I have been studying combinatorics lately, and I came across this cyclic representation of permutations and Stirling numbers. I understood some stuff, but other stuff are still unclear to me.
For example, if I have a permutation like this:
\begin{bmatrix}1 & 2 & 3 & 4 & 5 & 6 & 7\\4 & 6 & 3 & 1 & 7 & 5 &2\\\end{bmatrix}
The cyclic representation of it can be $(14)(3)(2657)$, because I can go $1 \rightarrow 4 \rightarrow 1$, same for $(2657)$, and $3$ is fixed point.
What confuses me is that if I have two cycles in $S_7$ like $(12)$ and $(13)$, that it can also be written as $(12)\circ(13) = (132)$, I don't see this exactly. Doesn't $(132)$ mean that there is a cycle like $1 \rightarrow 3 \rightarrow 2$?
Another things is that each $\pi \in S_n$ is a product of cycles, or even a product of transpositions. I mean why can I write $(14)(2657) = (14)(27)(25)(26)$? Or for example, for $S_4$ why is $(12)(3)(4) = (12)(12)(12) = (12)(34)(34)$? I see that it is equal to just $(12)$ cause we can ignore the fixed points, but the other options are not clear to me.
Lastly, if I have a Stirling number something like $S_{4,3}$, which as long as I know means the number of permutations of a $4-$set, which has $3$ cycles, where we count fixpoints as cycles too, how can I calculate its value?
I'm not sure what you mean by, "can be written as". $(132)$ is its own permutation. The idea is that you're performing a sort of function composition: $(12)$ maps $1$ to $2$ and $2$ to $1$ and the second maps $1$ to $3$ and $3$ to $1$. Going by the basics of function composition, you first perform the one to the right, $(13)$. However, after $3$ goes to $1$, $(12)$ then sends it to $2$ and $2$ goes to $1$. Thus, we get $(132)$. This should hopefully answer your second question, though it's worth noting that the other ways you had of writing $(12)$ were all equal, they were just more complicated ways of writing the same thing.
With Stirling numbers of the first kind, there is a generating function, but I assume that you're just looking a way to calculate this specific example. If you were to put $4$ elements into $3$ cycles, what has to happen? You have to have one transposition and the rest have to be single element cycles, which you can just ignore. Since it's a transposition, order doesn't matter (the number of circular permutations of two elements is one), so it's the same as picking a pair out of $[4]$ to be the transposition.
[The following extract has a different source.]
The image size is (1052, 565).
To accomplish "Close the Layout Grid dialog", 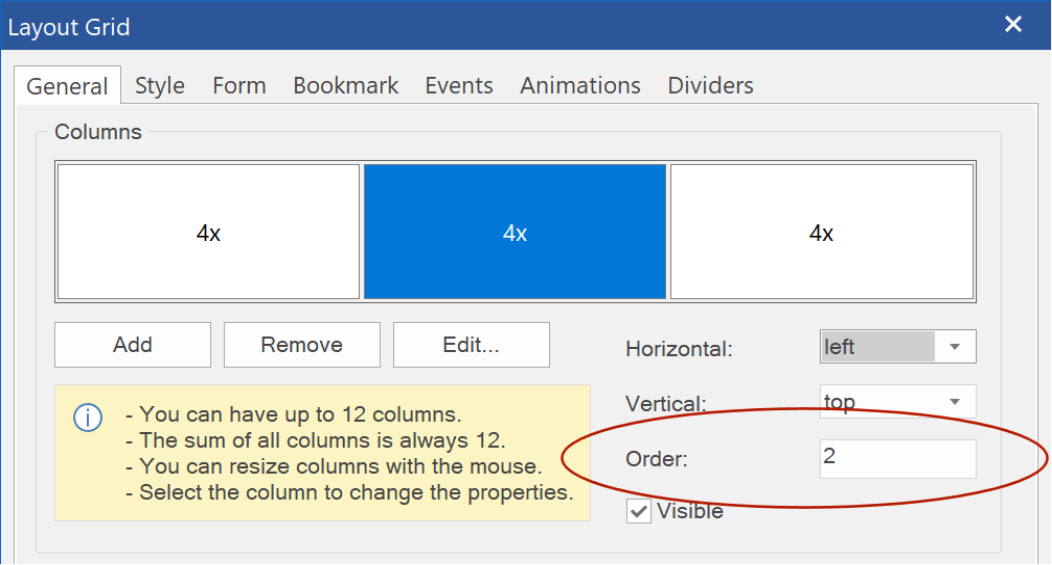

Note that $S(n,k)$ is more commonly the notation for Stirling numbers of the second kind, which refer to set partitions. What you want is $s(n,k)$ for Stirling numbers of the first kind, or, more likely $c(n,k)$, for unsigned Stirling numbers of the first kind. If you want the signed Stirling number, you have to multiply the unsigned one by $-1^{n-k}$.